Task item =
Set down each entry below exactly as it stands.

(Saved data entries)
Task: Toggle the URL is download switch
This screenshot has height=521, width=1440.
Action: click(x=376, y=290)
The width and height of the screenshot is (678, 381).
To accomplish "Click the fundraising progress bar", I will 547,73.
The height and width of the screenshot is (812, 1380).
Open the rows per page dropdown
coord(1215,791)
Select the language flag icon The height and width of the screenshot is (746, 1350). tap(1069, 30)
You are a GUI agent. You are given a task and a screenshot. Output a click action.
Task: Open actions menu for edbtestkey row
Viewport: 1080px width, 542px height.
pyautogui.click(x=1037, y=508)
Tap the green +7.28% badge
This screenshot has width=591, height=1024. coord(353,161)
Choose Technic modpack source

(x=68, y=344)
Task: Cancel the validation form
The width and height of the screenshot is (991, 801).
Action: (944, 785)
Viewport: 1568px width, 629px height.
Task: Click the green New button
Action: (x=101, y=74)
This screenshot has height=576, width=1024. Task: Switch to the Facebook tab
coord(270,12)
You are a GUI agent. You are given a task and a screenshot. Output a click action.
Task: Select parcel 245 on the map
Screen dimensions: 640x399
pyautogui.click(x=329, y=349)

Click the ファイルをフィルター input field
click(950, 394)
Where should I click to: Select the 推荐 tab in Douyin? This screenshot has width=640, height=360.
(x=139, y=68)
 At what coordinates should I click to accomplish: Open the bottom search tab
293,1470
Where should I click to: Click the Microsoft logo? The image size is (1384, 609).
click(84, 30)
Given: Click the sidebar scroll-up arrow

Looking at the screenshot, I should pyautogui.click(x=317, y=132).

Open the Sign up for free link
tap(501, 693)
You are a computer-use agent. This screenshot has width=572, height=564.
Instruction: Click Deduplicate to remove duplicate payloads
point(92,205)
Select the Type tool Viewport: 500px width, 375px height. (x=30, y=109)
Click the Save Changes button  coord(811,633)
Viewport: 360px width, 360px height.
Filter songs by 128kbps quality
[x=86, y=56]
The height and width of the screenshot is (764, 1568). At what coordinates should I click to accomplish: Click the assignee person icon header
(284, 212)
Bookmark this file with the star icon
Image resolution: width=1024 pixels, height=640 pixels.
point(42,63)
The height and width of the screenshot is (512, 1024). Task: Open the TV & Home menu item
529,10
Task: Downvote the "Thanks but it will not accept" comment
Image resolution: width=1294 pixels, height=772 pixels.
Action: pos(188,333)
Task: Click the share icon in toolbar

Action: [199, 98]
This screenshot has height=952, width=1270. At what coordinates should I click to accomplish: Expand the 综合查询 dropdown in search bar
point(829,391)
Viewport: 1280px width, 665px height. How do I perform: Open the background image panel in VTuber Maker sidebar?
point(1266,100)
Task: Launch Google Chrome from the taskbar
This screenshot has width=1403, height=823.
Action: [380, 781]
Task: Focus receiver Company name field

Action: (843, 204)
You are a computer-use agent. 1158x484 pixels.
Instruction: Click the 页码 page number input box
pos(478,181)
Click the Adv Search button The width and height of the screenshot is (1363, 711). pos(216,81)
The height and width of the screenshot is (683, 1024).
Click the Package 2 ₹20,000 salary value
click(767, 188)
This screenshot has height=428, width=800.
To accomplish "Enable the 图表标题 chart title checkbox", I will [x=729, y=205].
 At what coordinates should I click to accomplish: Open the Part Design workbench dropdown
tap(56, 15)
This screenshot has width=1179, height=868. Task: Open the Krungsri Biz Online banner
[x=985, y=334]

Solution below =
Task: Toggle the URL is download switch
This screenshot has height=521, width=1440.
Action: click(x=376, y=290)
The width and height of the screenshot is (678, 381).
To accomplish "Click the fundraising progress bar", I will 547,73.
The height and width of the screenshot is (812, 1380).
Open the rows per page dropdown
coord(1215,791)
Select the language flag icon The height and width of the screenshot is (746, 1350). tap(1069, 30)
You are a GUI agent. You are given a task and a screenshot. Output a click action.
Task: Open actions menu for edbtestkey row
Viewport: 1080px width, 542px height.
pyautogui.click(x=1037, y=508)
Tap the green +7.28% badge
This screenshot has width=591, height=1024. coord(353,161)
Choose Technic modpack source

(x=68, y=344)
Task: Cancel the validation form
The width and height of the screenshot is (991, 801).
Action: (944, 785)
Viewport: 1568px width, 629px height.
Task: Click the green New button
Action: (x=101, y=74)
This screenshot has height=576, width=1024. Task: Switch to the Facebook tab
coord(270,12)
You are a GUI agent. You are given a task and a screenshot. Output a click action.
Task: Select parcel 245 on the map
Screen dimensions: 640x399
pyautogui.click(x=329, y=349)

Click the ファイルをフィルター input field
click(950, 394)
Where should I click to: Select the 推荐 tab in Douyin? This screenshot has width=640, height=360.
(x=139, y=68)
 At what coordinates should I click to accomplish: Open the bottom search tab
293,1470
Where should I click to: Click the Microsoft logo? The image size is (1384, 609).
click(84, 30)
Given: Click the sidebar scroll-up arrow

Looking at the screenshot, I should pyautogui.click(x=317, y=132).

Open the Sign up for free link
tap(501, 693)
You are a computer-use agent. This screenshot has width=572, height=564.
Instruction: Click Deduplicate to remove duplicate payloads
point(92,205)
Select the Type tool Viewport: 500px width, 375px height. (x=30, y=109)
Click the Save Changes button  coord(811,633)
Viewport: 360px width, 360px height.
Filter songs by 128kbps quality
[x=86, y=56]
The height and width of the screenshot is (764, 1568). At what coordinates should I click to accomplish: Click the assignee person icon header
(284, 212)
Bookmark this file with the star icon
Image resolution: width=1024 pixels, height=640 pixels.
point(42,63)
The height and width of the screenshot is (512, 1024). Task: Open the TV & Home menu item
529,10
Task: Downvote the "Thanks but it will not accept" comment
Image resolution: width=1294 pixels, height=772 pixels.
Action: pos(188,333)
Task: Click the share icon in toolbar

Action: [199, 98]
This screenshot has height=952, width=1270. At what coordinates should I click to accomplish: Expand the 综合查询 dropdown in search bar
point(829,391)
Viewport: 1280px width, 665px height. How do I perform: Open the background image panel in VTuber Maker sidebar?
point(1266,100)
Task: Launch Google Chrome from the taskbar
This screenshot has width=1403, height=823.
Action: [380, 781]
Task: Focus receiver Company name field

Action: (843, 204)
You are a computer-use agent. 1158x484 pixels.
Instruction: Click the 页码 page number input box
pos(478,181)
Click the Adv Search button The width and height of the screenshot is (1363, 711). pos(216,81)
The height and width of the screenshot is (683, 1024).
Click the Package 2 ₹20,000 salary value
click(767, 188)
This screenshot has height=428, width=800.
To accomplish "Enable the 图表标题 chart title checkbox", I will [x=729, y=205].
 At what coordinates should I click to accomplish: Open the Part Design workbench dropdown
tap(56, 15)
This screenshot has width=1179, height=868. Task: Open the Krungsri Biz Online banner
[x=985, y=334]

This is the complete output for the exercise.